- **SUPPLIED RECORDS**

**********

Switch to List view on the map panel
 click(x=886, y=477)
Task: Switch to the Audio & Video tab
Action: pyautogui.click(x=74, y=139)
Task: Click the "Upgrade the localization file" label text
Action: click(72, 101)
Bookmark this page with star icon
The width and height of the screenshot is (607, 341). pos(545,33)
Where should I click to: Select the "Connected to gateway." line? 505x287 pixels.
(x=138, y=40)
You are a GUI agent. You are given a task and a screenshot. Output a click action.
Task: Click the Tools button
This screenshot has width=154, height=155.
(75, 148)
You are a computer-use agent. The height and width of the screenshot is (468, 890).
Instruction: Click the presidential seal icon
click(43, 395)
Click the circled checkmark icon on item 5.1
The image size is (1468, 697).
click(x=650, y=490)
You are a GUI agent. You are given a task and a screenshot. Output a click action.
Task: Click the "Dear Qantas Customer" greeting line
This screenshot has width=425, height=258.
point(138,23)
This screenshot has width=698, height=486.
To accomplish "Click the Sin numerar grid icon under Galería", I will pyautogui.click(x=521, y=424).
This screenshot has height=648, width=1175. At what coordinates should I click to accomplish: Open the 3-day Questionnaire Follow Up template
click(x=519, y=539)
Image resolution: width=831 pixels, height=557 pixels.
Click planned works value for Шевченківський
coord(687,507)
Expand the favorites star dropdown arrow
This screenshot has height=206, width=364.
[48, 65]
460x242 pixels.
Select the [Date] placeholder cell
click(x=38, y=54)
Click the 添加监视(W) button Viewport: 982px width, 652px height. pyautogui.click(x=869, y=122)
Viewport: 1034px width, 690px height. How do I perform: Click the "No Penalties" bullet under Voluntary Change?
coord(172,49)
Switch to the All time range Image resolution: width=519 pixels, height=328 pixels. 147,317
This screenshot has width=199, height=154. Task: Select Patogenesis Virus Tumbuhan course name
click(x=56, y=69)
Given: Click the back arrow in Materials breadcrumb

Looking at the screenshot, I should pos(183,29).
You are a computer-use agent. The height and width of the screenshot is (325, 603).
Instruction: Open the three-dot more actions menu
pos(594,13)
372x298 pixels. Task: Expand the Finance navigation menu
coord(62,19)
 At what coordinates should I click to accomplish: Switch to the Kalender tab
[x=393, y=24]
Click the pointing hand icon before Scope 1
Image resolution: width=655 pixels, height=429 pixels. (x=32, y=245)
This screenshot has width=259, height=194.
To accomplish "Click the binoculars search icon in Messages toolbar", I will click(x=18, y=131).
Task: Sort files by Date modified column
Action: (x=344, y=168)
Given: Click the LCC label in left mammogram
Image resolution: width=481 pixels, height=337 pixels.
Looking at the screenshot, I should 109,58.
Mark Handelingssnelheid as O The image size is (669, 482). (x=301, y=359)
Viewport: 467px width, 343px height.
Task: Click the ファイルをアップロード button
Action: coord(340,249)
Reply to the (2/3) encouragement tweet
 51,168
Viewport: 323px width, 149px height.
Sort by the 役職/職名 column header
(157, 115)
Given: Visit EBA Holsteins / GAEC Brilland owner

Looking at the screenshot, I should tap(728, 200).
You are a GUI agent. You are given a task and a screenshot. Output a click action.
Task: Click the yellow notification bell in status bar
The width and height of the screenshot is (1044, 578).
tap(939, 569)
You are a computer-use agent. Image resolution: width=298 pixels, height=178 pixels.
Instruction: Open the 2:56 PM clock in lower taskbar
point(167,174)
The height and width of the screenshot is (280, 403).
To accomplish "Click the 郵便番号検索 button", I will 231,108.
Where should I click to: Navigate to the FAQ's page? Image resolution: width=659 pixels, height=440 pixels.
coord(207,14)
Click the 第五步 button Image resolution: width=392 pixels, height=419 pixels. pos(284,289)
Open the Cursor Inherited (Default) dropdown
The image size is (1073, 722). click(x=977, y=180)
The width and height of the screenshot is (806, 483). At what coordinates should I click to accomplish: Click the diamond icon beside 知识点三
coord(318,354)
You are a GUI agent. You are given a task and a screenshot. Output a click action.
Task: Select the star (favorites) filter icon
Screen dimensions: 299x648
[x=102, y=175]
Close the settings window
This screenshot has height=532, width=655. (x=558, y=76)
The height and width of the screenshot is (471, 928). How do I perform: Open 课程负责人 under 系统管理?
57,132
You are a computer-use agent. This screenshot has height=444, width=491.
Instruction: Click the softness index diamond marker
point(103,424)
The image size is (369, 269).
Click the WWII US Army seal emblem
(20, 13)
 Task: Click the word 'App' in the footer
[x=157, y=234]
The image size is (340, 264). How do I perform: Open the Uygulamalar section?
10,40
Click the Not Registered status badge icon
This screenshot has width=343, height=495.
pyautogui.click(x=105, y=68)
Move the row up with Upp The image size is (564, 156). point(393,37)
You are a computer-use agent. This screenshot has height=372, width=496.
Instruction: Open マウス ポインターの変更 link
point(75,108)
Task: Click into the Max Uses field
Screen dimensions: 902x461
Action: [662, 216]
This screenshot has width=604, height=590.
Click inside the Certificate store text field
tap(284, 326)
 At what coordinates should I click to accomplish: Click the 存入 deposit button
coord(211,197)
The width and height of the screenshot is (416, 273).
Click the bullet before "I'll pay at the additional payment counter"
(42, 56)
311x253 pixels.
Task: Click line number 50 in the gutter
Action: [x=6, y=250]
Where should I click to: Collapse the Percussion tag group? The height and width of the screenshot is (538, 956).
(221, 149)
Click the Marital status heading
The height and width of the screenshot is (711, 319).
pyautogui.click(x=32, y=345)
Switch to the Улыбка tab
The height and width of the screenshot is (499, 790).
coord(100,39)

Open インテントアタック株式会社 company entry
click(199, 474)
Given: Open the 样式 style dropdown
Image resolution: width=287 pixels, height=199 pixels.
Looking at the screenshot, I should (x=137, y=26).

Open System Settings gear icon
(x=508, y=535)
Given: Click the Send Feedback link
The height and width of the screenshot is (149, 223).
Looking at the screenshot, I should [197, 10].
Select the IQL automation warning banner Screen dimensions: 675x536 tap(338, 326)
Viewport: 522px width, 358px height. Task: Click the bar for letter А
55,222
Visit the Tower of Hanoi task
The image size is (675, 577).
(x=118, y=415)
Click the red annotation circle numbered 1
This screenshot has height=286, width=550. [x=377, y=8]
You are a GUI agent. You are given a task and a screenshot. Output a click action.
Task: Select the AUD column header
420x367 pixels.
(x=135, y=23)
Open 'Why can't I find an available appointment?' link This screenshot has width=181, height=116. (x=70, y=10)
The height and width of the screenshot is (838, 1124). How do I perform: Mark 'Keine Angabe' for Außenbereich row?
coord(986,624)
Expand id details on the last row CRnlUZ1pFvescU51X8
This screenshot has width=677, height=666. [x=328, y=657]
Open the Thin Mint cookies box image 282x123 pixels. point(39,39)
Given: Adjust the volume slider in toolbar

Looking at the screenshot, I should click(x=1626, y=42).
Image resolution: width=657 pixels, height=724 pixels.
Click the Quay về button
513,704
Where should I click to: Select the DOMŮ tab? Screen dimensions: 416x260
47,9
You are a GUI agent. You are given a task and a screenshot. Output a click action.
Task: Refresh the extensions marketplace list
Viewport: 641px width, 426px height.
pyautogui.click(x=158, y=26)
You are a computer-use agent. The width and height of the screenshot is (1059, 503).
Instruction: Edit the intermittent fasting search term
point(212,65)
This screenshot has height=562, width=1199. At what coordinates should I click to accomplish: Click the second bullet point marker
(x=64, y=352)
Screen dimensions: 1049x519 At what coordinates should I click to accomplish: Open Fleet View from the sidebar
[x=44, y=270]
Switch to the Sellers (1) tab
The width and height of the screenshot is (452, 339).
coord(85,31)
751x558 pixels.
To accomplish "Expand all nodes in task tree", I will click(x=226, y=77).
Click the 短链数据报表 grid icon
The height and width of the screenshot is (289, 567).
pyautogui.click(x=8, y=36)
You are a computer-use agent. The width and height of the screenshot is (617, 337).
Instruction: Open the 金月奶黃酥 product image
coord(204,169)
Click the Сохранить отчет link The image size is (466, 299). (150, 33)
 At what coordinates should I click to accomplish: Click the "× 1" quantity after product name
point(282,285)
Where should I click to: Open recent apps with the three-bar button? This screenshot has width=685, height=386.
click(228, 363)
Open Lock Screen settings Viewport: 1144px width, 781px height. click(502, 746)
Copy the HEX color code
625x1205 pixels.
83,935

**********

Would you retype the lines above from the one with "This screenshot has width=259, height=194." down to the one with "has height=444, width=491.", word for word, both ends included and no other lines?

- **TASK SOLUTION**
This screenshot has width=259, height=194.
To accomplish "Click the binoculars search icon in Messages toolbar", I will click(x=18, y=131).
Task: Sort files by Date modified column
Action: (x=344, y=168)
Given: Click the LCC label in left mammogram
Image resolution: width=481 pixels, height=337 pixels.
Looking at the screenshot, I should 109,58.
Mark Handelingssnelheid as O The image size is (669, 482). (x=301, y=359)
Viewport: 467px width, 343px height.
Task: Click the ファイルをアップロード button
Action: coord(340,249)
Reply to the (2/3) encouragement tweet
 51,168
Viewport: 323px width, 149px height.
Sort by the 役職/職名 column header
(157, 115)
Given: Visit EBA Holsteins / GAEC Brilland owner

Looking at the screenshot, I should tap(728, 200).
You are a GUI agent. You are given a task and a screenshot. Output a click action.
Task: Click the yellow notification bell in status bar
The width and height of the screenshot is (1044, 578).
tap(939, 569)
You are a computer-use agent. Image resolution: width=298 pixels, height=178 pixels.
Instruction: Open the 2:56 PM clock in lower taskbar
point(167,174)
The height and width of the screenshot is (280, 403).
To accomplish "Click the 郵便番号検索 button", I will 231,108.
Where should I click to: Navigate to the FAQ's page? Image resolution: width=659 pixels, height=440 pixels.
coord(207,14)
Click the 第五步 button Image resolution: width=392 pixels, height=419 pixels. pos(284,289)
Open the Cursor Inherited (Default) dropdown
The image size is (1073, 722). click(x=977, y=180)
The width and height of the screenshot is (806, 483). At what coordinates should I click to accomplish: Click the diamond icon beside 知识点三
coord(318,354)
You are a GUI agent. You are given a task and a screenshot. Output a click action.
Task: Select the star (favorites) filter icon
Screen dimensions: 299x648
[x=102, y=175]
Close the settings window
This screenshot has height=532, width=655. (x=558, y=76)
The height and width of the screenshot is (471, 928). How do I perform: Open 课程负责人 under 系统管理?
57,132
You are a computer-use agent. This screenshot has height=444, width=491.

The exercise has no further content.